EXCERPTED DATA: Begin

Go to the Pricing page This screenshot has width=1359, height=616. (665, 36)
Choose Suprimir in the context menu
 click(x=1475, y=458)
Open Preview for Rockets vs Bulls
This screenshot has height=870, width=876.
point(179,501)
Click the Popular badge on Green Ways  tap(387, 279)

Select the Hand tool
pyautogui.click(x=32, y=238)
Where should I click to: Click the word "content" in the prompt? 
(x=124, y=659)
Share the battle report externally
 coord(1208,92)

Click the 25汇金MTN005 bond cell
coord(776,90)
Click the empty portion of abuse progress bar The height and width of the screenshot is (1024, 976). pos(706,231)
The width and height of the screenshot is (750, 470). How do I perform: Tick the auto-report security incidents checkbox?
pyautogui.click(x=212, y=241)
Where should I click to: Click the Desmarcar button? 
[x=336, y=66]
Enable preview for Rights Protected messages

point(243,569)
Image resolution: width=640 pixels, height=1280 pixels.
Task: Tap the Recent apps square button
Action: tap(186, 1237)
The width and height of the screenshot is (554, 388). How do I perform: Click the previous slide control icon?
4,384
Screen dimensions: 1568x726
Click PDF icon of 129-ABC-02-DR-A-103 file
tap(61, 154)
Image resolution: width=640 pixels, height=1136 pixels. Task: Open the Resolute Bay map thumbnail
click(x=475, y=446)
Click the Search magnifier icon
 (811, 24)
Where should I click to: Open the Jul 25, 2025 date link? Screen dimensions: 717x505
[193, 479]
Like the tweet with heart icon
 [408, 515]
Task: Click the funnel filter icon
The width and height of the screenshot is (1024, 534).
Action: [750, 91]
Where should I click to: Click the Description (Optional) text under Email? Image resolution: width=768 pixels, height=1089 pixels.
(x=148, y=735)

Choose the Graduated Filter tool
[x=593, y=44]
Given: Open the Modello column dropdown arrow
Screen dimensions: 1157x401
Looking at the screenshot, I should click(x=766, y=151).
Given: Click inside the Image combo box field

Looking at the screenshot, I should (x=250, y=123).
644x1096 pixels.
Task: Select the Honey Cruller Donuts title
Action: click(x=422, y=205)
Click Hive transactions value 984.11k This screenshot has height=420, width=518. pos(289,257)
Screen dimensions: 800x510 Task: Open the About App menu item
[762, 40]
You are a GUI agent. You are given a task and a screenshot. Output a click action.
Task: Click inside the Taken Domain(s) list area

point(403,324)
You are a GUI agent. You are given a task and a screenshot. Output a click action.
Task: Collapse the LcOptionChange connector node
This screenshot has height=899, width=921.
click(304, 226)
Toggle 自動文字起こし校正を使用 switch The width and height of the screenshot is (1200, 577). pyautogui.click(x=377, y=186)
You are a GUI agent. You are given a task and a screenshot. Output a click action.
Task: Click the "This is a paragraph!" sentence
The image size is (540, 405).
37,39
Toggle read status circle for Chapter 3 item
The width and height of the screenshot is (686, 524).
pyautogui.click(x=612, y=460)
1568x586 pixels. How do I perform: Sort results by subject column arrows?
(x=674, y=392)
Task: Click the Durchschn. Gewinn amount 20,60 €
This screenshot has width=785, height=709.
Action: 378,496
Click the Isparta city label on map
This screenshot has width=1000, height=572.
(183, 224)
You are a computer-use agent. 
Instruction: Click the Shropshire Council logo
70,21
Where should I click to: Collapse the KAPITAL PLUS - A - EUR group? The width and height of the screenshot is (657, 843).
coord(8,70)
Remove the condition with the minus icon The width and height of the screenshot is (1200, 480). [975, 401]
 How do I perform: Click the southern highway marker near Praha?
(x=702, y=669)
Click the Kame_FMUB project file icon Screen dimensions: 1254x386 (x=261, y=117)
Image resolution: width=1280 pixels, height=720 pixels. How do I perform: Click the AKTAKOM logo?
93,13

EXCERPTED DATA: End

» **TASK GOAL**: Make an exact copy of every entry.

» **EXERCISE ANSWER**:
Go to the Pricing page This screenshot has width=1359, height=616. (665, 36)
Choose Suprimir in the context menu
 click(x=1475, y=458)
Open Preview for Rockets vs Bulls
This screenshot has height=870, width=876.
point(179,501)
Click the Popular badge on Green Ways  tap(387, 279)

Select the Hand tool
pyautogui.click(x=32, y=238)
Where should I click to: Click the word "content" in the prompt? 
(x=124, y=659)
Share the battle report externally
 coord(1208,92)

Click the 25汇金MTN005 bond cell
coord(776,90)
Click the empty portion of abuse progress bar The height and width of the screenshot is (1024, 976). pos(706,231)
The width and height of the screenshot is (750, 470). How do I perform: Tick the auto-report security incidents checkbox?
pyautogui.click(x=212, y=241)
Where should I click to: Click the Desmarcar button? 
[x=336, y=66]
Enable preview for Rights Protected messages

point(243,569)
Image resolution: width=640 pixels, height=1280 pixels.
Task: Tap the Recent apps square button
Action: tap(186, 1237)
The width and height of the screenshot is (554, 388). How do I perform: Click the previous slide control icon?
4,384
Screen dimensions: 1568x726
Click PDF icon of 129-ABC-02-DR-A-103 file
tap(61, 154)
Image resolution: width=640 pixels, height=1136 pixels. Task: Open the Resolute Bay map thumbnail
click(x=475, y=446)
Click the Search magnifier icon
 (811, 24)
Where should I click to: Open the Jul 25, 2025 date link? Screen dimensions: 717x505
[193, 479]
Like the tweet with heart icon
 [408, 515]
Task: Click the funnel filter icon
The width and height of the screenshot is (1024, 534).
Action: [750, 91]
Where should I click to: Click the Description (Optional) text under Email? Image resolution: width=768 pixels, height=1089 pixels.
(x=148, y=735)

Choose the Graduated Filter tool
[x=593, y=44]
Given: Open the Modello column dropdown arrow
Screen dimensions: 1157x401
Looking at the screenshot, I should click(x=766, y=151).
Given: Click inside the Image combo box field

Looking at the screenshot, I should (x=250, y=123).
644x1096 pixels.
Task: Select the Honey Cruller Donuts title
Action: click(x=422, y=205)
Click Hive transactions value 984.11k This screenshot has height=420, width=518. pos(289,257)
Screen dimensions: 800x510 Task: Open the About App menu item
[762, 40]
You are a GUI agent. You are given a task and a screenshot. Output a click action.
Task: Click inside the Taken Domain(s) list area

point(403,324)
You are a GUI agent. You are given a task and a screenshot. Output a click action.
Task: Collapse the LcOptionChange connector node
This screenshot has height=899, width=921.
click(304, 226)
Toggle 自動文字起こし校正を使用 switch The width and height of the screenshot is (1200, 577). pyautogui.click(x=377, y=186)
You are a GUI agent. You are given a task and a screenshot. Output a click action.
Task: Click the "This is a paragraph!" sentence
The image size is (540, 405).
37,39
Toggle read status circle for Chapter 3 item
The width and height of the screenshot is (686, 524).
pyautogui.click(x=612, y=460)
1568x586 pixels. How do I perform: Sort results by subject column arrows?
(x=674, y=392)
Task: Click the Durchschn. Gewinn amount 20,60 €
This screenshot has width=785, height=709.
Action: 378,496
Click the Isparta city label on map
This screenshot has width=1000, height=572.
(183, 224)
You are a computer-use agent. 
Instruction: Click the Shropshire Council logo
70,21
Where should I click to: Collapse the KAPITAL PLUS - A - EUR group? The width and height of the screenshot is (657, 843).
coord(8,70)
Remove the condition with the minus icon The width and height of the screenshot is (1200, 480). [975, 401]
 How do I perform: Click the southern highway marker near Praha?
(x=702, y=669)
Click the Kame_FMUB project file icon Screen dimensions: 1254x386 (x=261, y=117)
Image resolution: width=1280 pixels, height=720 pixels. How do I perform: Click the AKTAKOM logo?
93,13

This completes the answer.